On Tue, Oct 15, 2019 at 11:50:08AM +0100, Dr. David Alan Gilbert wrote:
* Jens Freimann (jfreim...@redhat.com) wrote:
On Fri, Oct 11, 2019 at 06:11:33PM +0100, Dr. David Alan Gilbert wrote:
> * Jens Freimann (jfreim...@redhat.com) wrote:
> > This patch adds a new migration state called wait-unplug. It is entered
> > after the SETUP state and will transition into ACTIVE once all devices
> > were succesfully unplugged from the guest.
> >
> > So if a guest doesn't respond or takes long to honor the unplug request
> > the user will see the migration state 'wait-unplug'.
> >
> > In the migration thread we query failover devices if they're are still
> > pending the guest unplug. When all are unplugged the migration
> > continues. We give it a defined number of iterations including small
> > waiting periods before we proceed.
> >
> > Signed-off-by: Jens Freimann <jfreim...@redhat.com>
[..]
> > + while (i < FAILOVER_UNPLUG_RETRIES &&
> > + s->state == MIGRATION_STATUS_WAIT_UNPLUG) {
> > + i++;
> > + qemu_sem_timedwait(&s->wait_unplug_sem,
FAILOVER_GUEST_UNPLUG_WAIT);
> > + all_unplugged = qemu_savevm_state_guest_unplug_pending();
> > + if (all_unplugged) {
> > + break;
> > + }
> > + }
> > +
> > + if (all_unplugged) {
> > + migrate_set_state(&s->state, MIGRATION_STATUS_WAIT_UNPLUG,
> > + MIGRATION_STATUS_ACTIVE);
> > + } else {
> > + migrate_set_state(&s->state, MIGRATION_STATUS_WAIT_UNPLUG,
> > + MIGRATION_STATUS_CANCELLING);
> > + }
>
> I think you can get rid of both the timeout and the count and just make
> sure that migrate_cancel works at this point.

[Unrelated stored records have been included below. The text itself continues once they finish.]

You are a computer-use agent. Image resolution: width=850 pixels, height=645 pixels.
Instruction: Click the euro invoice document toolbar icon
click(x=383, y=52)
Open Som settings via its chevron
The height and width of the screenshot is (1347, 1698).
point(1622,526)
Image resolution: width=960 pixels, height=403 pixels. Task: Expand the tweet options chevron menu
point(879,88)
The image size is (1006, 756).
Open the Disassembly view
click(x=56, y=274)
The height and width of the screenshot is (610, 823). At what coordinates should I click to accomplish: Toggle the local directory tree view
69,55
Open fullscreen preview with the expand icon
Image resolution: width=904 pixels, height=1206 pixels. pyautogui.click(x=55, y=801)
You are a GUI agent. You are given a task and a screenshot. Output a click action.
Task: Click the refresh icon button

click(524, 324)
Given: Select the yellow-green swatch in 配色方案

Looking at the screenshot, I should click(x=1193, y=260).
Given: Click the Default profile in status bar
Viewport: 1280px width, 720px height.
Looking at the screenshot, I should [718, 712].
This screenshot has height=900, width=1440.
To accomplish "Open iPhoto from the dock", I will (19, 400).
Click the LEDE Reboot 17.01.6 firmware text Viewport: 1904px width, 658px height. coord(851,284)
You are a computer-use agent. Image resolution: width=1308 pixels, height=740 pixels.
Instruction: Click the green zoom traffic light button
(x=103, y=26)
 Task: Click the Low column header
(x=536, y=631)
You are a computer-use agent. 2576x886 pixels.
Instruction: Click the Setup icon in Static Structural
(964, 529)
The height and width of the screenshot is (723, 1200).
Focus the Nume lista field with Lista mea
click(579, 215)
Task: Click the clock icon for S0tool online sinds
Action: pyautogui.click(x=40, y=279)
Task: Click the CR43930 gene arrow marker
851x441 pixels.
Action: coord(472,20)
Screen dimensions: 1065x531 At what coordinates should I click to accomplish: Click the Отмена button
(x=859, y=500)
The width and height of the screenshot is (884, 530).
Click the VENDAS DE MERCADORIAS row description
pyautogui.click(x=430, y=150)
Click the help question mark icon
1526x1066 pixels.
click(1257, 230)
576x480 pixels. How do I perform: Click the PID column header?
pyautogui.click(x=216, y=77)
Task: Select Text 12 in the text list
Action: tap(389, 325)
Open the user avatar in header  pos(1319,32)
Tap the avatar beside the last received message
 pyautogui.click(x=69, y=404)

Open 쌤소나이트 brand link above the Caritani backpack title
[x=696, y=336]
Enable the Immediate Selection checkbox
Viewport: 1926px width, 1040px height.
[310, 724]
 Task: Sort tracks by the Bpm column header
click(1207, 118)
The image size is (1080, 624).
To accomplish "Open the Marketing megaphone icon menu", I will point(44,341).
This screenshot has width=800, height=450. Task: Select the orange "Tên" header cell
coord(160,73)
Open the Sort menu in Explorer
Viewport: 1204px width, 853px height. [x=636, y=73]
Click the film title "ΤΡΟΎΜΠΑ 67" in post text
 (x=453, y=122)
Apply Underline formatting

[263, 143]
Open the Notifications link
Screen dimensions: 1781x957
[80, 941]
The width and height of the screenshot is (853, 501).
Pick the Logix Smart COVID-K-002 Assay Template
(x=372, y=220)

I see, I need to add the new state to migration_is_setup_or_active() or
a cancel won't work.
You probably need to do that anyway given all the other places
is_setup_or_active is called.
Yes, done.
> This pushes the problem up a layer, which I think is fine.
Seems good to me. To be clear, you're saying I should just poll on
the device unplugged state? Like
while (s->state == MIGRATION_STATUS_WAIT_UNPLUG &&
!qemu_savevm_state_guest_unplug_pending()) {
_ /* This block intentionally left blank */
}
I'd keep the qemu_sem_timedwait in there, but with a short time out
(e.g. 250ms say); that way it doesn't eat cpu, but also the cancel still
happens quickly.
Yes, that's what I do now and it works fine.
Thanks!
regards,
Jens